Un amigo que vive solo me contaba que desde que comenzó la epidemia hace el esfuerzo de poner la mesa en todas las comidas que hacía cada día. La pone bien, lo más bonita que puede, con mantel, bajo plato, servilleta de tela, una copa si bebe vino, un vaso de cristal si toma otra cosa, e intenta ir cambiado la vajilla, la cubertería y el mantel para no aburrirse.
A mi amigo no le gusta cocinar y come sólo cuando tiene hambre, pero se pierde por la estética de las cosas, así que entiendo perfectamente que no quiera renunciar a ese otro alimento que te proporciona el acto de comer: el placer de la mesa.
Esto no es nada nuevo. Brillat-Savarin en el libro Fisiología del gusto (1826) hablaba de la diferencia entre el placer de comer y el placer de la mesa. El primero, decía, nos es común a los animales y tiene que ver con la sensación natural del hambre o, cuando menos, de tener apetito. Lo segundo, el placer de la mesa, es exclusivo de los humanos y no exige hambre sino cuidados como preparar la comida, elegir el lugar, las personas que compartirán los alimentos y las cosas que rodean el acto de comer en sí, como platos, vajilla, adornos y la disposición de estos.
Cuando empezó la pandemia, pensé muchas veces en que afortunadamente vivíamos una pandemia “cómoda” donde no nos faltó nunca abastecimiento y los alimentos han llegado en perfecto estado a nuestra mesa, pero para muchos sentarse a la mesa en total soledad durante tanto tiempo iría pasando factura.
No habrán sido pocas las personas que intentaron imponerse una disciplina para no caer en el desorden vital absoluto, pero con el tiempo han pasado directamente a satisfacer el placer de comer y punto, olvidándose por completo del placer de la mesa.
Comenzarían comiendo en una bandeja algo cocinado y preparado con más o menos esmero.

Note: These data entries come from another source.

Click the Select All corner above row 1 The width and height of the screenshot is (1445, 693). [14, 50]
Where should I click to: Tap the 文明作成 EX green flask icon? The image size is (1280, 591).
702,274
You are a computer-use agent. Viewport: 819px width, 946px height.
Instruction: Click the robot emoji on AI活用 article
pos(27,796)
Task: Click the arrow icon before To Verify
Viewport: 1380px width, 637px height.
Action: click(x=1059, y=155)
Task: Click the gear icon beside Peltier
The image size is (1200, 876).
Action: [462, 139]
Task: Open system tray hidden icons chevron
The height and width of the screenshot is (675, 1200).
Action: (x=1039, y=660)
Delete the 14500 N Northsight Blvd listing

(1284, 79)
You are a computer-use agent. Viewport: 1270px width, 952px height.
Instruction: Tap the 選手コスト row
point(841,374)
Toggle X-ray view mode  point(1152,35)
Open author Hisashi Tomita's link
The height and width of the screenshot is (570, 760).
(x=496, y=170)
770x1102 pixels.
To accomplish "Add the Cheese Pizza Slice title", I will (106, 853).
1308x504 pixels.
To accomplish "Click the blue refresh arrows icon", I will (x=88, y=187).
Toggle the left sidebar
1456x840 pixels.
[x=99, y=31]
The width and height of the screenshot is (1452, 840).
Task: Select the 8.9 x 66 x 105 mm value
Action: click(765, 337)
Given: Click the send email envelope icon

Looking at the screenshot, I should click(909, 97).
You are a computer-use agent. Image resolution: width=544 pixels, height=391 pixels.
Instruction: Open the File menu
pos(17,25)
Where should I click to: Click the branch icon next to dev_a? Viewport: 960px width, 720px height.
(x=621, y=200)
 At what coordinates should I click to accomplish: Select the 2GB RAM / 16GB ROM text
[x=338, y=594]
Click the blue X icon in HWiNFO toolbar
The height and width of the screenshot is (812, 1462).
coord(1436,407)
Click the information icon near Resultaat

Poco a poco, por cansancio o aburrimiento, habrán acabado saciando su apetito con lo primero que pillan. Unas conservas de pescado y un yogur o algo poco elaborado. Y me pregunto cuánta gente llevará meses sin cocinar, comiendo lo que sea, porque para comer solos con cualquier cosa ya tiran. Cayendo en un bucle de apatía.
Es muy difícil mantener la motivación del placer de la mesa, como hace mi amigo, si siempre es esa misma mesa, los mismos platos y tú tu única compañía. Preparar una comida durante media hora —quizá más—, para comerla en 10 minutos —quizá menos—, mientras miras la tele intentando que no sea el ruido de tus mandíbulas la única “conversación” que te acompaña.
Contaba también Brillat-Savarin que han sido muchas las culturas las que han buscado siempre prolongar e intensificar el placer de la mesa. Primero lo intentaron por el lado fisiológico (se provocaban el vómito para poder comer más y, por tanto, disfrutar más y durante más tiempo). Más tarde, decidieron no luchar contra los límites de la naturaleza y alargaron el gozo de comer con accesorios: iluminación, espacio físico donde se celebraba la comida como jardines, bosques, utensilios como platos y vajillas, música, perfumes y decoración con flores. En las cortes de los reyes se comenzaron a contratar bailarines, malabaristas y actores que amenizaban el encuentro mientras se comía.
Y luego dicen que es difícil mantener viva la llama del amor. Pues anda que la del placer de la mesa… Y ya no digamos cuando en esa mesa ni siquiera se sientan más de dos.